Associate Professor (Surgical Oncology), Department of Clinical Sciences, College of Veterinary Medicine, University of Florida, Gainesville, FL, USA
Soft tissue sarcomas are tumors of connective tissue/mesenchymal origin. They are often called spindle cell tumors, nerve sheath tumors, mesenchymal cell tumors and hemangiopericytomas. This group of tumors is most appropriately called soft tissue sarcomas because they have a similar biological behavior. Generally speaking, these tumors are locally aggressive with a low metastatic rate. Because of this, most of the efforts in treating this disease are focused on local control. This generally means a wide resection with 3 cm margins and a fascial plane deep. Soft tissue sarcomas are known to develop a pseudocapsule of compressed tumor cells and cells that are supporting tumor growth around the tumor, making it tempting to "shell out" the tumor. This should be avoided because it will result in recurrence in all cases and often the cell population that recurs represents the most aggressive tumor cells of the parent tumor.
The first step in diagnostic work up is often a fine needle aspirate and cytology. For a wide excision, a histological diagnosis via incisional biopsy may be desirable prior to resection to confirm the diagnosis. Recommend staging for distant metastasis includes thoracic radiography. The likelihood of metastasis over the course of disease is grade dependent, with a 0–10%, 10–20%, and 40–50% risk of metastasis for grade I, II, and III tumors, respectively. Abdominal ultrasound may be appropriate in some cases for baseline data and to assess the patient for additional disease prior to surgery. Local staging with a CT or MRI is often performed for surgical planning. Because of this, a CT of the thorax, abdomen, and primary tumor site is often performed by the author for full staging. This anesthetic period is also a good time to perform an incisional biopsy if it has not been performed to ensure efficient and complete case work up.
An unplanned excision is a term used to describe a mass removal without knowledge of the tumor type. The risk of this treatment of a soft tissue sarcoma is that the fascial planes may be disrupted and the first incision must be removed with wide margins, increasing the amount of tissue that must be removed with definitive scar resection. As well, an unplanned excision will increase the risk that the definitive resection will not be successful. Management of an unplanned excision of a soft tissue sarcoma should include local and distant staging, followed by wide excision of the scar when possible. When reexcision is not possible, radiation therapy should be considered for local control. Other factors, such as the age of the dog and the tumor grade, should be taken into account because low grade tumors in older patients may not recur in that patient's lifetime. Metronomic chemotherapy can also be considered to treat STS with incomplete excision if other more optimal forms of local therapy are not possible.

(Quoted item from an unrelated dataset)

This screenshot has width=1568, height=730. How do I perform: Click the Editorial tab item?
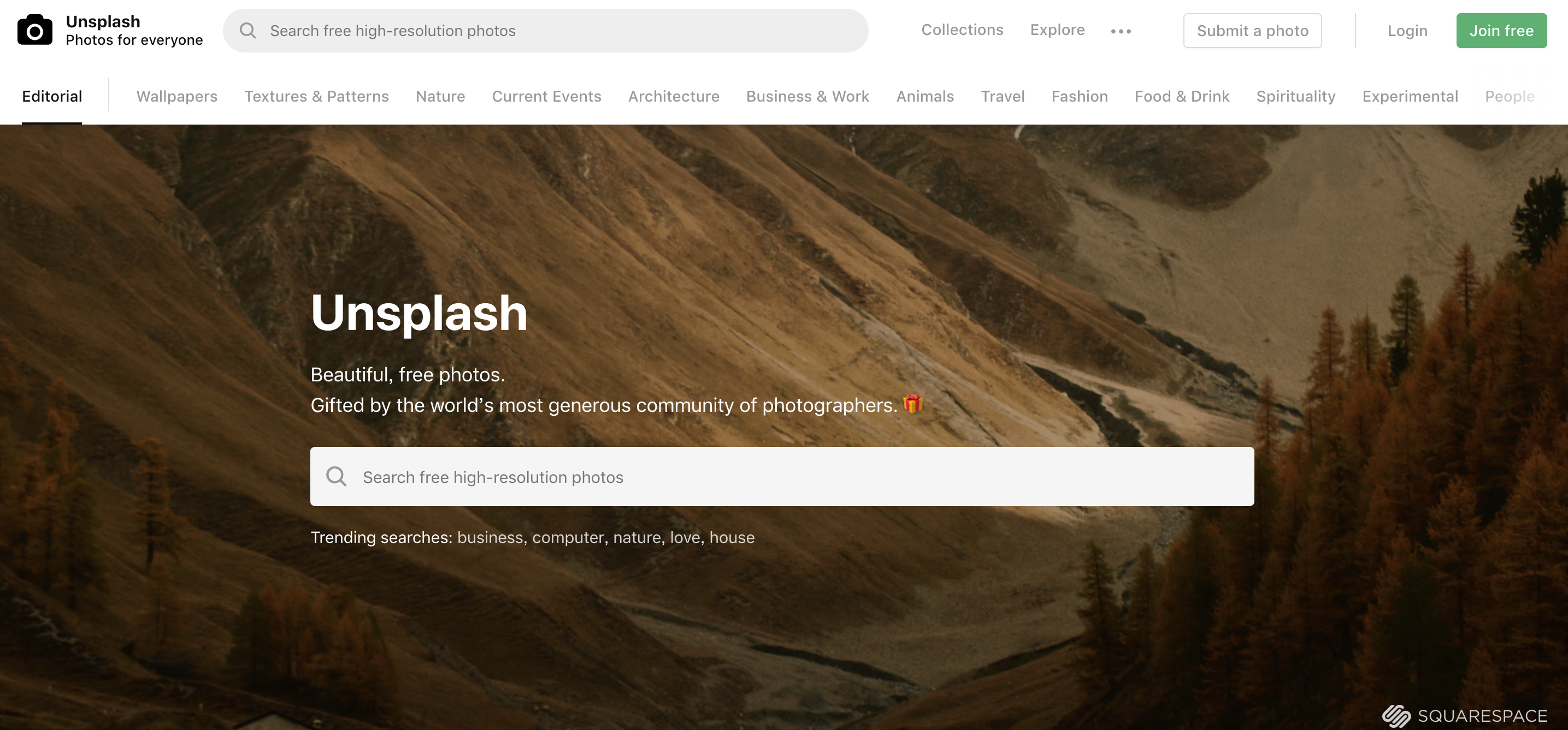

STS are graded as grade I, II, and III. The grade is correlated with both potential to metastasize and the potential for local recurrence after marginal excision. Extremity STS are often low grade and may not recur, even with incomplete margins. Having said this, complete excision should always be the goal. Dogs with an STS overlying the antebrachial fascia can be treated with a wide excision, removing the underlying fascia as the deep plane. The defect can be reconstructed using a skin graft. For low grade tumors, amputation should be considered a last resort in treatment of this disease. Higher grade tumors require more aggressive local control because of the risk of metastasis and recurrence.
The most compelling thing about soft tissue sarcoma in dogs is that, in many cases, appropriate surgical planning and execution can result in a surgical cure without the need for any additional therapy. This potential must be respected in the initial assessment and treatment of this disease.